Learning relevant features for statistical inference
Abstract: We introduce an new technique to learn correlations between two types of data.
The learned representation can be used to directly compute the expectations of functions over one type of data conditioned on the other, such as Bayesian estimators and their standard deviations.
Specifically, our loss function teaches two neural nets to extract features representing the probability vectors of highest singular value for the stochastic map (set of conditional probabilities) implied by the joint dataset, relative to the inner product defined by the Fisher information metrics evaluated at the marginals.

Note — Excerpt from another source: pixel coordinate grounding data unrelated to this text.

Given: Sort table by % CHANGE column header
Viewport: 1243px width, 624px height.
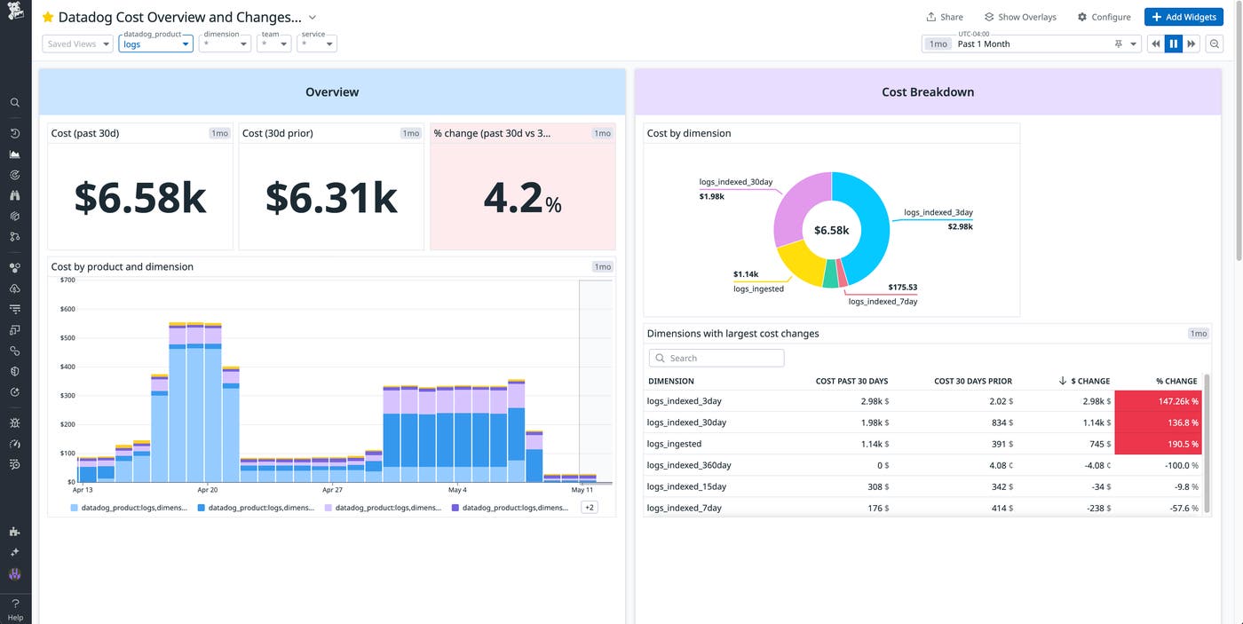Looking at the screenshot, I should 1176,381.
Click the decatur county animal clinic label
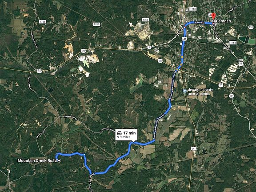The width and height of the screenshot is (256, 192). coord(200,92)
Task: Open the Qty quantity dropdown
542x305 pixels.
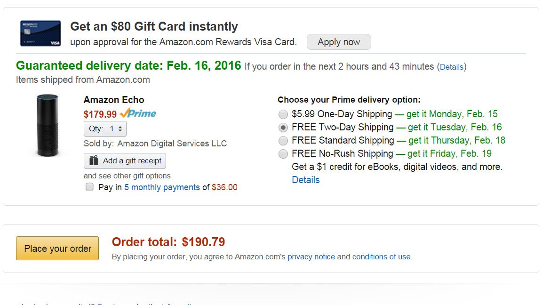Action: [x=105, y=128]
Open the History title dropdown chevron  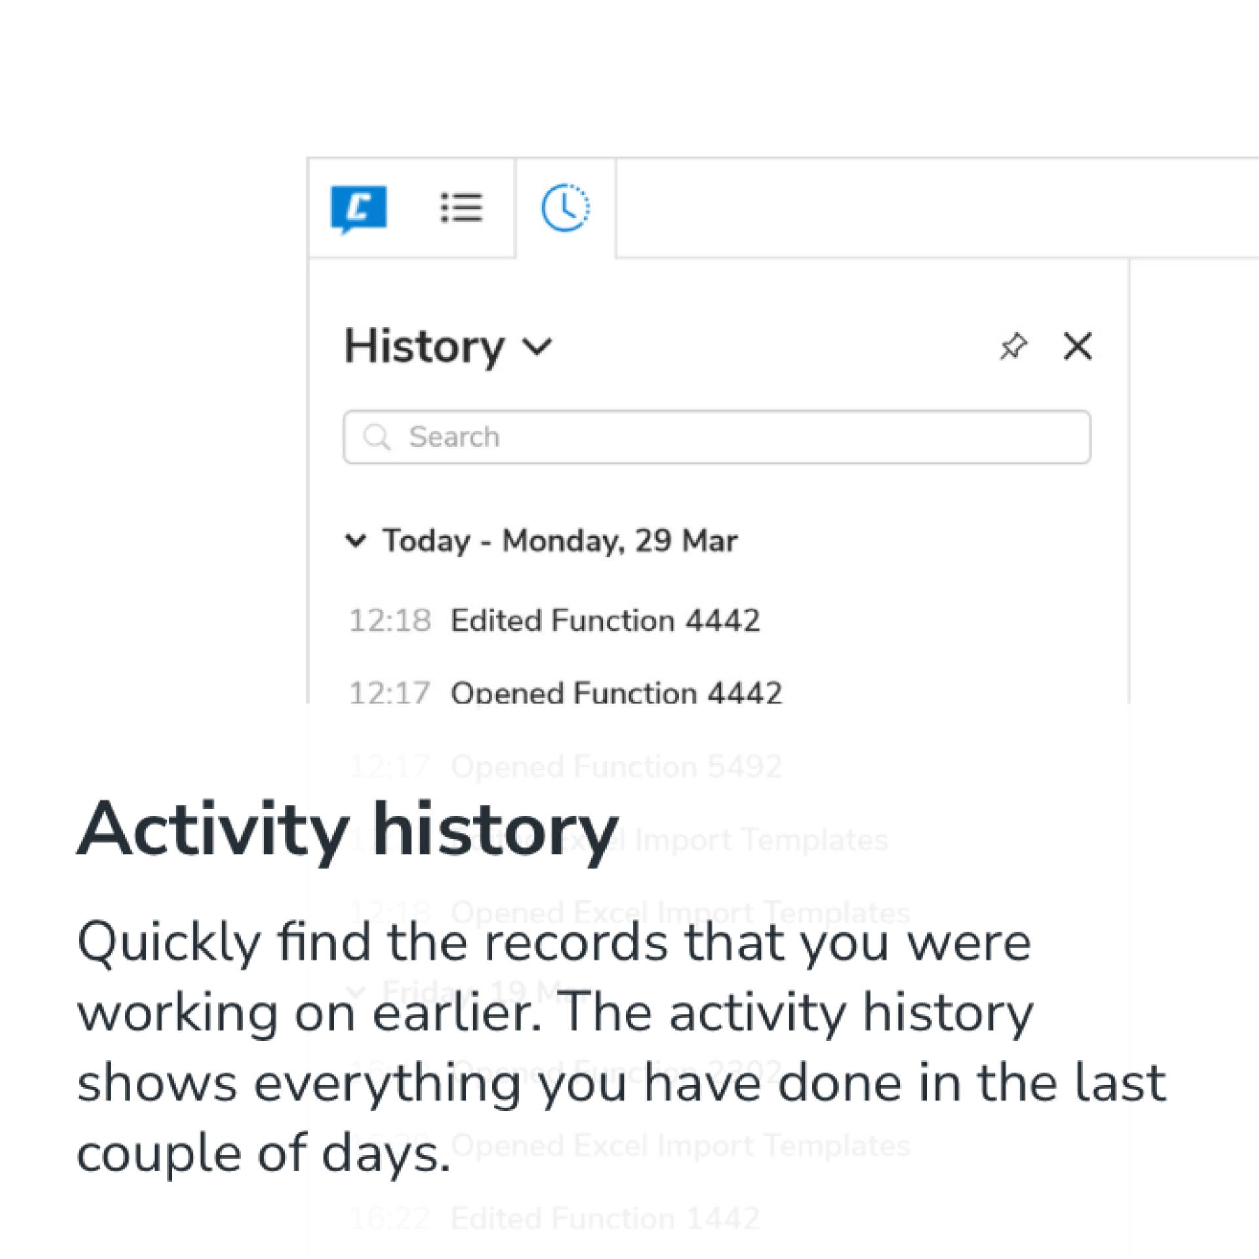537,347

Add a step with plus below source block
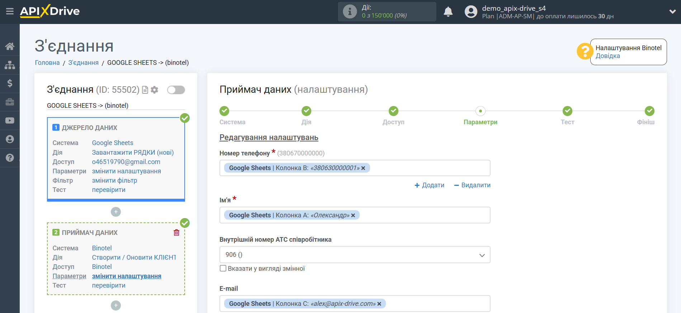[116, 212]
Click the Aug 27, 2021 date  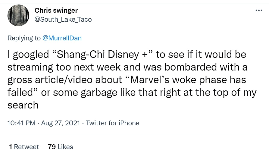(60, 123)
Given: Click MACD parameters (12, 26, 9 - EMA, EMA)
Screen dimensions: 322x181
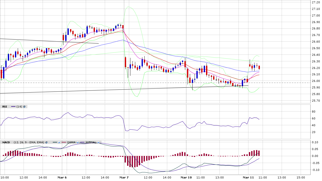Looking at the screenshot, I should 29,142.
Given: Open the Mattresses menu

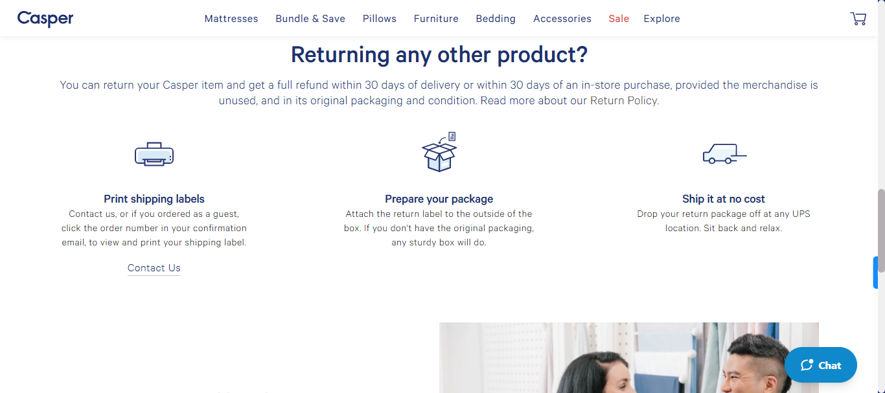Looking at the screenshot, I should (231, 19).
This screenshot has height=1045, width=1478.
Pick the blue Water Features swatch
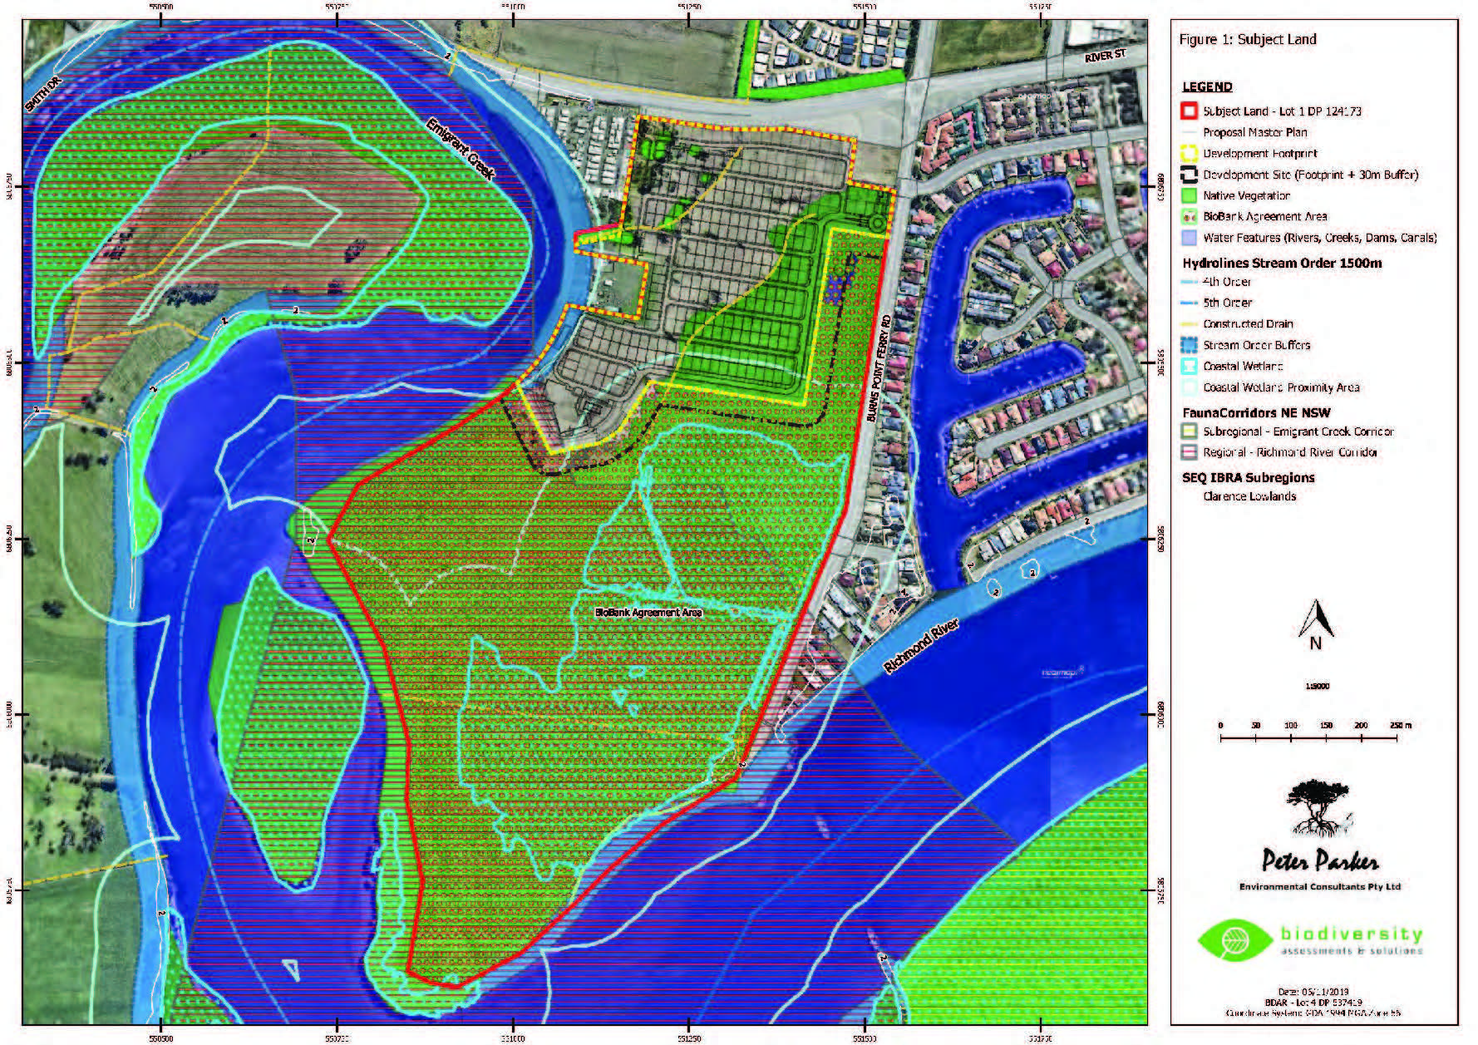click(1189, 238)
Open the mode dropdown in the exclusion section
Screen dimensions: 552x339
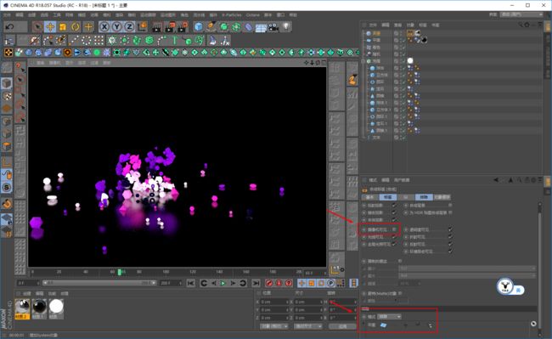tap(389, 316)
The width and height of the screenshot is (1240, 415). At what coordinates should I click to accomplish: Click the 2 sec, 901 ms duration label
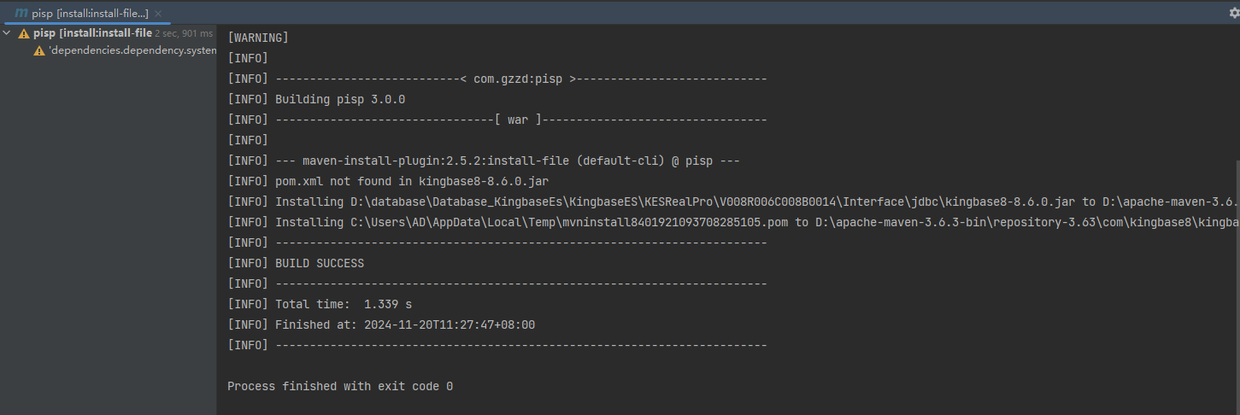point(184,33)
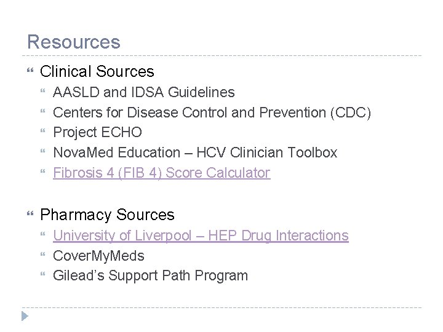This screenshot has width=443, height=332.
Task: Open the Fibrosis 4 Score Calculator link
Action: coord(162,173)
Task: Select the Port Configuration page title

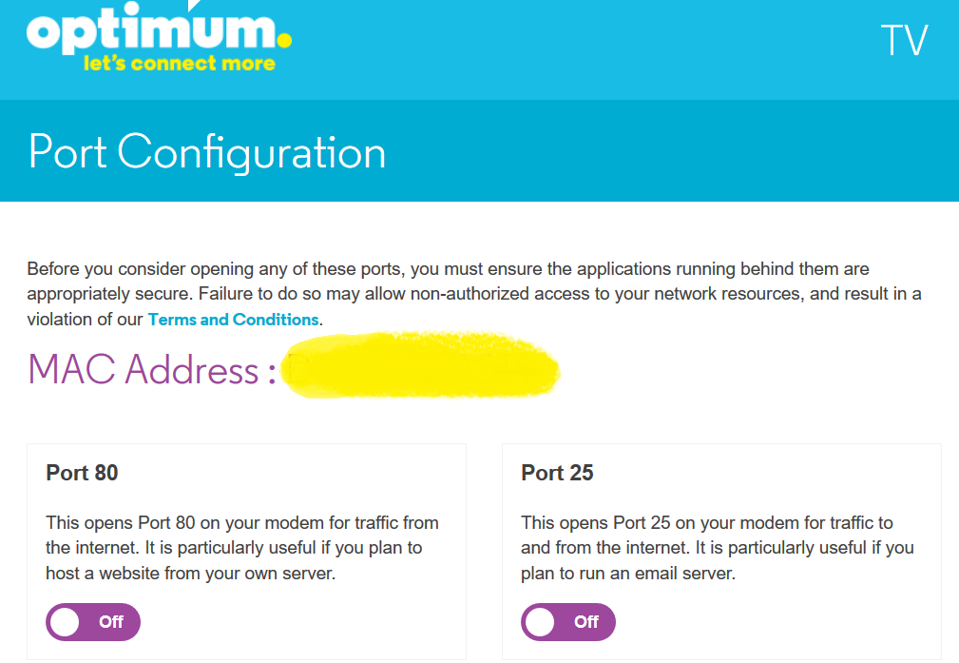Action: 207,151
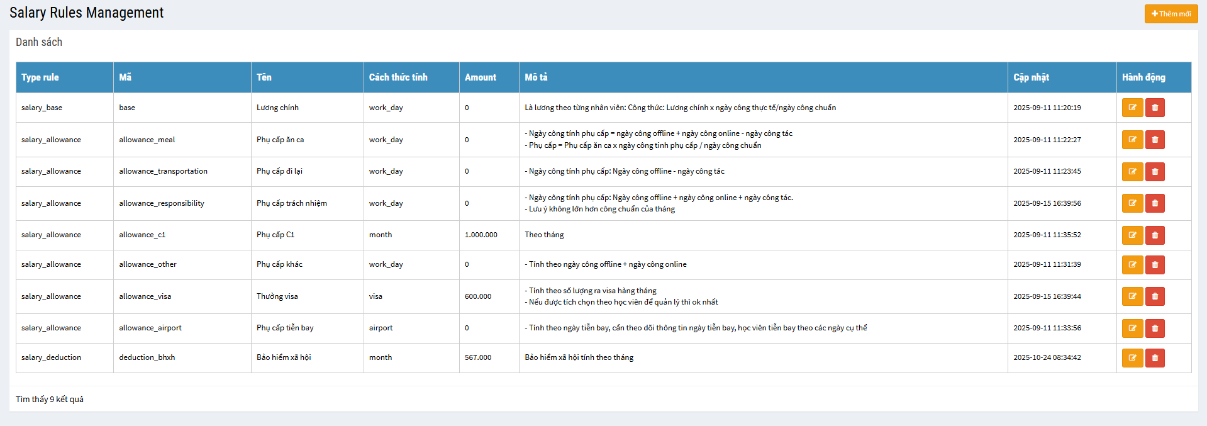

We test the approach using a synthetic dataset, analytical calculations, and inference on occluded MNIST images.
Surprisingly, when applied to supervised learning (one dataset consists of labels), this approach automatically provides regularization and faster convergence compared to the cross-entropy objective.
We also explore using this approach to discover salient independent features of a single dataset.
Code: https://github.com/cbeny/RFA
Keywords: unsupervised learning, non-parametric probabilistic model, singular value decomposition, fisher information metric, chi-squared distance
TL;DR: Given bipartite data and two neural nets, this new objective based on Fisher information teaches them to extract the most correlated features, which can then be used to do inference.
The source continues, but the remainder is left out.